What to produce: Each record should appear again in the response exactly as it does in the original.

[[ Data records, beginning ]]

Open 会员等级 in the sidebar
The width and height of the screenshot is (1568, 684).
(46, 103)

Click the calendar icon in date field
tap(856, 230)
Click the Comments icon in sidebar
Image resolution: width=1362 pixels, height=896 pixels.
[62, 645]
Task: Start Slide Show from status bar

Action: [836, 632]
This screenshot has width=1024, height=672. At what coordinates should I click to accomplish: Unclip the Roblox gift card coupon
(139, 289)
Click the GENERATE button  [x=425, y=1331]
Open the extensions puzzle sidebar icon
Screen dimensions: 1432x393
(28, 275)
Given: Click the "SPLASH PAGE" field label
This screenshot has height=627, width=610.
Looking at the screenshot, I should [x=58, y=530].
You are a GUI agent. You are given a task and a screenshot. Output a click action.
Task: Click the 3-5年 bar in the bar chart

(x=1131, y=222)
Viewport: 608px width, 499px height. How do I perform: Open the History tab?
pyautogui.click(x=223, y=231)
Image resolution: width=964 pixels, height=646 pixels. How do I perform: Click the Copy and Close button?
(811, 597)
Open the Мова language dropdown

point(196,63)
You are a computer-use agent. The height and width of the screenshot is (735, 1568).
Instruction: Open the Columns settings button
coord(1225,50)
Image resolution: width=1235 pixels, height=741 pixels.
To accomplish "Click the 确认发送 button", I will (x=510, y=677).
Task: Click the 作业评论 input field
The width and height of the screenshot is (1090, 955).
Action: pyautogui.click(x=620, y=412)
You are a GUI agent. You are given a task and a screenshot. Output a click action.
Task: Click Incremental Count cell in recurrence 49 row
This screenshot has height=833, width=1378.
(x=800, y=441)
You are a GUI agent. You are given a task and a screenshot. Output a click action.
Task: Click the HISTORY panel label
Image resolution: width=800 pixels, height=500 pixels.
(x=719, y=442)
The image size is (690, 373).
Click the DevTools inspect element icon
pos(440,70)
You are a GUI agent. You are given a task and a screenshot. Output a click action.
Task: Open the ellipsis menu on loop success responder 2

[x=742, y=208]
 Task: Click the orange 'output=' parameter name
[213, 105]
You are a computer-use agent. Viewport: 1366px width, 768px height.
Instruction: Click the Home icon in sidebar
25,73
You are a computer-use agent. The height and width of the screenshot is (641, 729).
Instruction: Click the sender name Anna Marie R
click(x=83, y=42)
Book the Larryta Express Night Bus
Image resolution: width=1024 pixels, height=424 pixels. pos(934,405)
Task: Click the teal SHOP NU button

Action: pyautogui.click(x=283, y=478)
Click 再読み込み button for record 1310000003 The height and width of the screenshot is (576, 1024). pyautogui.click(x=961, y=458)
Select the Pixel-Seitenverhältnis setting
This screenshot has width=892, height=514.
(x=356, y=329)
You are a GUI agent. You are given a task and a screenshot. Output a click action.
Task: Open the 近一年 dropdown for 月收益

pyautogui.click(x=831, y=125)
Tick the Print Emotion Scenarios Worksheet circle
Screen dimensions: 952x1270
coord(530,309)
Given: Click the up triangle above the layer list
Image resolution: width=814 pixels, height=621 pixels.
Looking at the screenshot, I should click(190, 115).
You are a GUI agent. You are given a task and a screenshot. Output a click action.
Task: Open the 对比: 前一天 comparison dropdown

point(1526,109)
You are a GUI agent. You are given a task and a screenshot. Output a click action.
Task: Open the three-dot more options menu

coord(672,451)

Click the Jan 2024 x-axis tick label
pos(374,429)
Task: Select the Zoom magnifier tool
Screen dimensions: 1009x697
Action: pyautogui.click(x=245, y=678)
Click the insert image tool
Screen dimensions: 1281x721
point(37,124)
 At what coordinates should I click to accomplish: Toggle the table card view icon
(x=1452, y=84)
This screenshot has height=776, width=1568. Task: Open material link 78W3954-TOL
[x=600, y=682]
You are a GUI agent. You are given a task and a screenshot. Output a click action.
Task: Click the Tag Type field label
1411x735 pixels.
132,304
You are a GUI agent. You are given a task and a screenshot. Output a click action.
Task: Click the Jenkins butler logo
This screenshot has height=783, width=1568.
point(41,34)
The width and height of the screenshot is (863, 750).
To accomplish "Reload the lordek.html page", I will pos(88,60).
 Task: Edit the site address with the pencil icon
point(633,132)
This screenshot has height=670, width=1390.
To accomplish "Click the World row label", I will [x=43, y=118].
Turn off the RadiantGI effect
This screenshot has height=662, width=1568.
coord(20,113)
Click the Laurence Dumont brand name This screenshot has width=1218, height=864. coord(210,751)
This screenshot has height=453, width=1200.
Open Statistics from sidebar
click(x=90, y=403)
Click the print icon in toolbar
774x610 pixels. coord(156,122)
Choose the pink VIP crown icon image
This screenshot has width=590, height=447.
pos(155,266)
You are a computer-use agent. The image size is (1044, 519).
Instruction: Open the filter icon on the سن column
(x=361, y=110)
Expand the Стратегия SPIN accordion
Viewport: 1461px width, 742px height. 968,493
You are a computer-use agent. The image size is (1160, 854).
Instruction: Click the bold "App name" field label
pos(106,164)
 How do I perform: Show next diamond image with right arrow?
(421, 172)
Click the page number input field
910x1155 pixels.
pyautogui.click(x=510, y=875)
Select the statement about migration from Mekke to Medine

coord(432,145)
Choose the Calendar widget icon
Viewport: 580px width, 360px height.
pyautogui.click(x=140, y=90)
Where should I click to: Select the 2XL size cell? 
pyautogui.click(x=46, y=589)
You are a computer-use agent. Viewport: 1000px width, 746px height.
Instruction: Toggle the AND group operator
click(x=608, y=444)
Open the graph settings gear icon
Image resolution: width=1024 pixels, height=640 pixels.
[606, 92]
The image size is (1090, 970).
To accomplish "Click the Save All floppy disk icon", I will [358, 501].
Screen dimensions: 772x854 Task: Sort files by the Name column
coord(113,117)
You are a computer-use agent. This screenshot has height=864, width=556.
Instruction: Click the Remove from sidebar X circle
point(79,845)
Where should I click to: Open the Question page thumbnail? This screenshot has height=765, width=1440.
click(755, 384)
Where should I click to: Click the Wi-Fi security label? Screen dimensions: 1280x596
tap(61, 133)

[[ Data records, end ]]

Reply to the exercise:
Open 会员等级 in the sidebar
The width and height of the screenshot is (1568, 684).
(46, 103)

Click the calendar icon in date field
tap(856, 230)
Click the Comments icon in sidebar
Image resolution: width=1362 pixels, height=896 pixels.
[62, 645]
Task: Start Slide Show from status bar

Action: [836, 632]
This screenshot has width=1024, height=672. At what coordinates should I click to accomplish: Unclip the Roblox gift card coupon
(139, 289)
Click the GENERATE button  [x=425, y=1331]
Open the extensions puzzle sidebar icon
Screen dimensions: 1432x393
(28, 275)
Given: Click the "SPLASH PAGE" field label
This screenshot has height=627, width=610.
Looking at the screenshot, I should [x=58, y=530].
You are a GUI agent. You are given a task and a screenshot. Output a click action.
Task: Click the 3-5年 bar in the bar chart

(x=1131, y=222)
Viewport: 608px width, 499px height. How do I perform: Open the History tab?
pyautogui.click(x=223, y=231)
Image resolution: width=964 pixels, height=646 pixels. How do I perform: Click the Copy and Close button?
(811, 597)
Open the Мова language dropdown

point(196,63)
You are a computer-use agent. The height and width of the screenshot is (735, 1568).
Instruction: Open the Columns settings button
coord(1225,50)
Image resolution: width=1235 pixels, height=741 pixels.
To accomplish "Click the 确认发送 button", I will (x=510, y=677).
Task: Click the 作业评论 input field
The width and height of the screenshot is (1090, 955).
Action: pyautogui.click(x=620, y=412)
You are a GUI agent. You are given a task and a screenshot. Output a click action.
Task: Click Incremental Count cell in recurrence 49 row
This screenshot has height=833, width=1378.
(x=800, y=441)
You are a GUI agent. You are given a task and a screenshot. Output a click action.
Task: Click the HISTORY panel label
Image resolution: width=800 pixels, height=500 pixels.
(x=719, y=442)
The image size is (690, 373).
Click the DevTools inspect element icon
pos(440,70)
You are a GUI agent. You are given a task and a screenshot. Output a click action.
Task: Open the ellipsis menu on loop success responder 2

[x=742, y=208]
 Task: Click the orange 'output=' parameter name
[213, 105]
You are a computer-use agent. Viewport: 1366px width, 768px height.
Instruction: Click the Home icon in sidebar
25,73
You are a computer-use agent. The height and width of the screenshot is (641, 729).
Instruction: Click the sender name Anna Marie R
click(x=83, y=42)
Book the Larryta Express Night Bus
Image resolution: width=1024 pixels, height=424 pixels. pos(934,405)
Task: Click the teal SHOP NU button

Action: pyautogui.click(x=283, y=478)
Click 再読み込み button for record 1310000003 The height and width of the screenshot is (576, 1024). pyautogui.click(x=961, y=458)
Select the Pixel-Seitenverhältnis setting
This screenshot has width=892, height=514.
(x=356, y=329)
You are a GUI agent. You are given a task and a screenshot. Output a click action.
Task: Open the 近一年 dropdown for 月收益

pyautogui.click(x=831, y=125)
Tick the Print Emotion Scenarios Worksheet circle
Screen dimensions: 952x1270
coord(530,309)
Given: Click the up triangle above the layer list
Image resolution: width=814 pixels, height=621 pixels.
Looking at the screenshot, I should click(190, 115).
You are a GUI agent. You are given a task and a screenshot. Output a click action.
Task: Open the 对比: 前一天 comparison dropdown

point(1526,109)
You are a GUI agent. You are given a task and a screenshot. Output a click action.
Task: Open the three-dot more options menu

coord(672,451)

Click the Jan 2024 x-axis tick label
pos(374,429)
Task: Select the Zoom magnifier tool
Screen dimensions: 1009x697
Action: pyautogui.click(x=245, y=678)
Click the insert image tool
Screen dimensions: 1281x721
point(37,124)
 At what coordinates should I click to accomplish: Toggle the table card view icon
(x=1452, y=84)
This screenshot has height=776, width=1568. Task: Open material link 78W3954-TOL
[x=600, y=682]
You are a GUI agent. You are given a task and a screenshot. Output a click action.
Task: Click the Tag Type field label
1411x735 pixels.
132,304
You are a GUI agent. You are given a task and a screenshot. Output a click action.
Task: Click the Jenkins butler logo
This screenshot has height=783, width=1568.
point(41,34)
The width and height of the screenshot is (863, 750).
To accomplish "Reload the lordek.html page", I will pos(88,60).
 Task: Edit the site address with the pencil icon
point(633,132)
This screenshot has height=670, width=1390.
To accomplish "Click the World row label", I will [x=43, y=118].
Turn off the RadiantGI effect
This screenshot has height=662, width=1568.
coord(20,113)
Click the Laurence Dumont brand name This screenshot has width=1218, height=864. coord(210,751)
This screenshot has height=453, width=1200.
Open Statistics from sidebar
click(x=90, y=403)
Click the print icon in toolbar
774x610 pixels. coord(156,122)
Choose the pink VIP crown icon image
This screenshot has width=590, height=447.
pos(155,266)
You are a computer-use agent. The image size is (1044, 519).
Instruction: Open the filter icon on the سن column
(x=361, y=110)
Expand the Стратегия SPIN accordion
Viewport: 1461px width, 742px height. 968,493
You are a computer-use agent. The image size is (1160, 854).
Instruction: Click the bold "App name" field label
pos(106,164)
 How do I perform: Show next diamond image with right arrow?
(421, 172)
Click the page number input field
910x1155 pixels.
pyautogui.click(x=510, y=875)
Select the statement about migration from Mekke to Medine

coord(432,145)
Choose the Calendar widget icon
Viewport: 580px width, 360px height.
pyautogui.click(x=140, y=90)
Where should I click to: Select the 2XL size cell? 
pyautogui.click(x=46, y=589)
You are a computer-use agent. Viewport: 1000px width, 746px height.
Instruction: Toggle the AND group operator
click(x=608, y=444)
Open the graph settings gear icon
Image resolution: width=1024 pixels, height=640 pixels.
[606, 92]
The image size is (1090, 970).
To accomplish "Click the Save All floppy disk icon", I will [358, 501].
Screen dimensions: 772x854 Task: Sort files by the Name column
coord(113,117)
You are a computer-use agent. This screenshot has height=864, width=556.
Instruction: Click the Remove from sidebar X circle
point(79,845)
Where should I click to: Open the Question page thumbnail? This screenshot has height=765, width=1440.
click(755, 384)
Where should I click to: Click the Wi-Fi security label? Screen dimensions: 1280x596
tap(61, 133)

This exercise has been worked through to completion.